A growing body of evidence supports a role for catecholaminergic dysfunction in the core symptoms of autism spectrum disorder (ASD). This paper reviews the direct and indirect role of catecholamines on the central and peripheral nervous systems in ASD. Catecholamines innervate every tissue in the body and almost all tracts of the brain, providing a common neurologic regulatory mechanism for all ASD symptoms. Because the morphology of the catecholaminergic synapse is regulated by growth factors that are released contemporaneously with neurotransmitters, an event that results in abnormally large catecholamine release, will also release high levels of growth factors, which can result in the budding and arborization of nerve terminals. Here, we hypothesize that a hypertrophic synaptic morphology can occur in catecholaminergic systems and increase catecholaminergic tone throughout the body, resulting in an imbalance between catecholaminergic neurologic mechanisms and those that oppose them, and consequently pathology.
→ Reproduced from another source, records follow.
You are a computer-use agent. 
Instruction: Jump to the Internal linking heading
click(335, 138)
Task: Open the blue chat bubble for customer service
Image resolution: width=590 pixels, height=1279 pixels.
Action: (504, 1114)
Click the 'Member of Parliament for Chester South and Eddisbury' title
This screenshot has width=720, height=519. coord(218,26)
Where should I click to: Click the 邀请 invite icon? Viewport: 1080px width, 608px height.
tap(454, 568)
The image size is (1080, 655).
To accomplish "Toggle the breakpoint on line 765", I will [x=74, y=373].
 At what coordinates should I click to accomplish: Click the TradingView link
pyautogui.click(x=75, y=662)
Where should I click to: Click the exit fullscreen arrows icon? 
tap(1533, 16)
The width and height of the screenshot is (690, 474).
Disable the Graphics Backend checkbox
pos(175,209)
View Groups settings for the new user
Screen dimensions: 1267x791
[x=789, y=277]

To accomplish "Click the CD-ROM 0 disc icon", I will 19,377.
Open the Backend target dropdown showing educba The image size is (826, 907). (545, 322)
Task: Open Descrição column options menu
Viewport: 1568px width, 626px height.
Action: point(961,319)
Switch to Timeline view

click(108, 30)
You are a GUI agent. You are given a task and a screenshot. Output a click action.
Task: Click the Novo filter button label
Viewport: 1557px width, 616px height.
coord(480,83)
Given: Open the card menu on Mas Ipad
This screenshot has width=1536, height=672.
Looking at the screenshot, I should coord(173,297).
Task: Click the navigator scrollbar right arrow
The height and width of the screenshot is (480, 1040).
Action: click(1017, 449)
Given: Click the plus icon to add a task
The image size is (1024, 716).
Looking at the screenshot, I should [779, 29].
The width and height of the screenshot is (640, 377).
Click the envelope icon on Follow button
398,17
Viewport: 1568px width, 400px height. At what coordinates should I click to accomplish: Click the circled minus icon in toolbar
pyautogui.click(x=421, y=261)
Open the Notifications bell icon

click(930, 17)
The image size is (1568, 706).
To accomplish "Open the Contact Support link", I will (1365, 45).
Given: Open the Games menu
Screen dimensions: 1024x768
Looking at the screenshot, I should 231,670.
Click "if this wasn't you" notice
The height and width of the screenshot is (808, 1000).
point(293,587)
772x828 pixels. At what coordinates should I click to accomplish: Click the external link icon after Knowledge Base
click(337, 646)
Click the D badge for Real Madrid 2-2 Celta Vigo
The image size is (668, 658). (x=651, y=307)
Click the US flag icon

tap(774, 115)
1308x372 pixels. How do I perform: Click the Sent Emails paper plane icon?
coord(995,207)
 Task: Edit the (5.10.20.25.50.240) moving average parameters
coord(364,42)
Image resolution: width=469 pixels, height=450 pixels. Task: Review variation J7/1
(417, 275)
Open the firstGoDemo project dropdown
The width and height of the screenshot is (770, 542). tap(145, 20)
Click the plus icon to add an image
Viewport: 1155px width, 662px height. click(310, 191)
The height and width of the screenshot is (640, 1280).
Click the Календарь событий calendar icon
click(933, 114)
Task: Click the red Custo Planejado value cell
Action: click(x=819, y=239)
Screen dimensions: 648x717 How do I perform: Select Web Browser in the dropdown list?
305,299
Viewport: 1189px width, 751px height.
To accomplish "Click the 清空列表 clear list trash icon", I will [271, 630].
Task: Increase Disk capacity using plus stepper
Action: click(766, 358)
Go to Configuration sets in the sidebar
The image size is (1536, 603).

By exerting a presynaptic effect to inhibit tyrosine hydroxylase and thus the synthesis, storage and release of all catecholamines, L1–79 (a tyrosine hydroxylase inhibitor) may diminish neurotransmitter release and its associated growth factors exerting a therapeutic effect on ASD by reducing the hypertrophic morphology of the synapse and bringing catecholamines back into a homeostatic balance with oppositional neurologic and metabolic influences.